Riscrivi per intero le righe dell'elenco dalla riga che contiene "Where should I" fino alla fine dell'elenco, estremi inclusi, traslando di 60 ogni coordinata delle risposte. Ometti le immagini.

***** Dati forniti *****

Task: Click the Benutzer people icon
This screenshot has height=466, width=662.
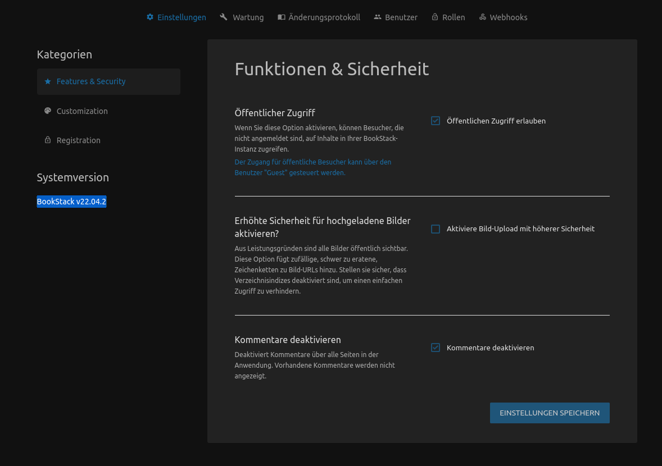Action: [x=378, y=17]
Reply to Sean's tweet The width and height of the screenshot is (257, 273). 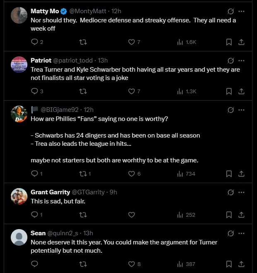35,264
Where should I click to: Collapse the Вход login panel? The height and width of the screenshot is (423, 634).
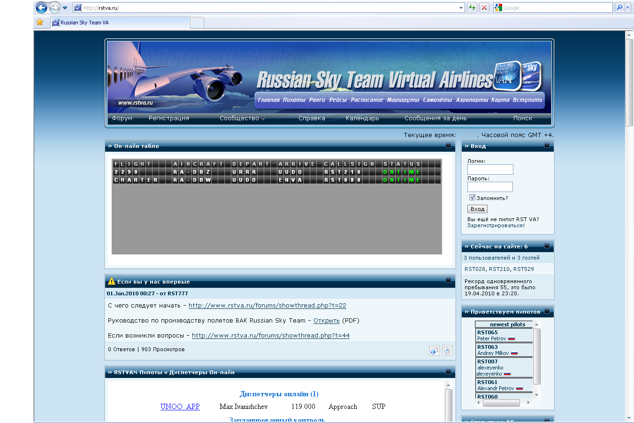click(x=547, y=146)
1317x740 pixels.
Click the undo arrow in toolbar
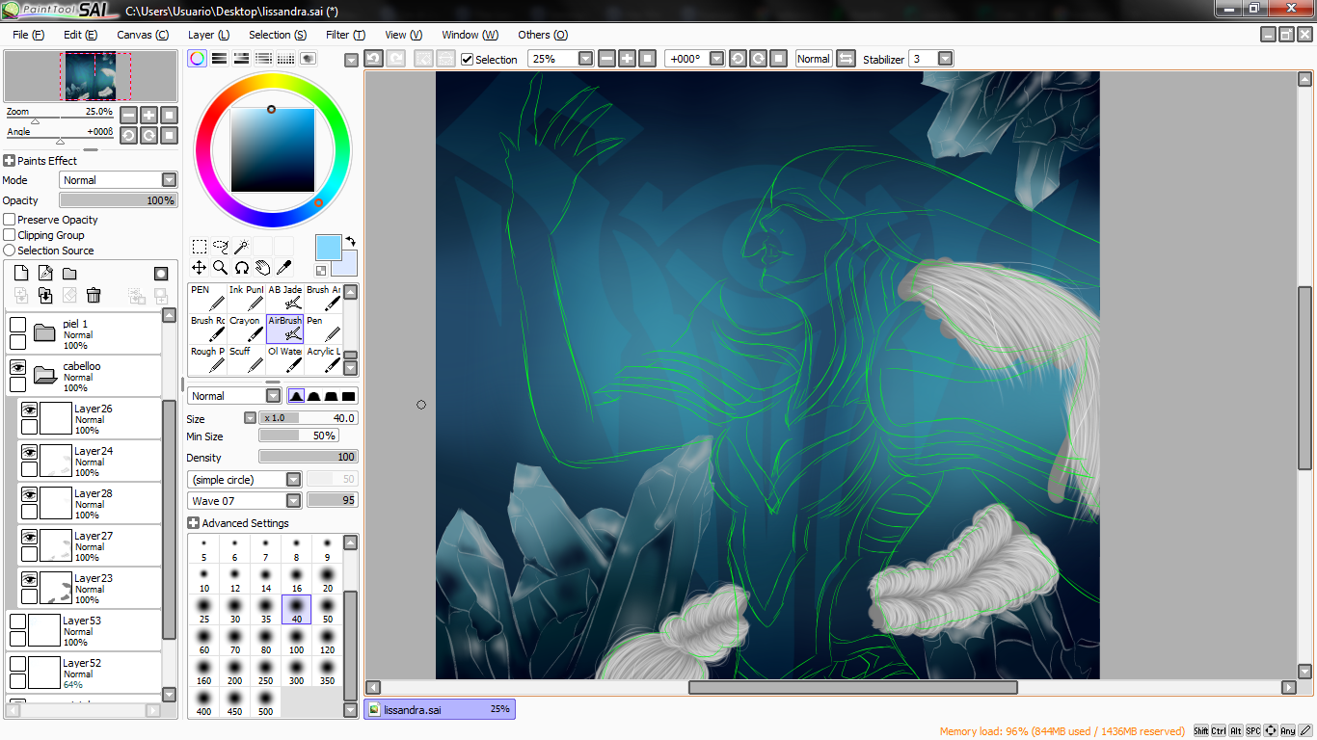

*****

## Risultato dell'esercizio
Where should I click to: Collapse the Вход login panel? The height and width of the screenshot is (423, 634).
click(x=607, y=206)
1317x740 pixels.
Click the undo arrow in toolbar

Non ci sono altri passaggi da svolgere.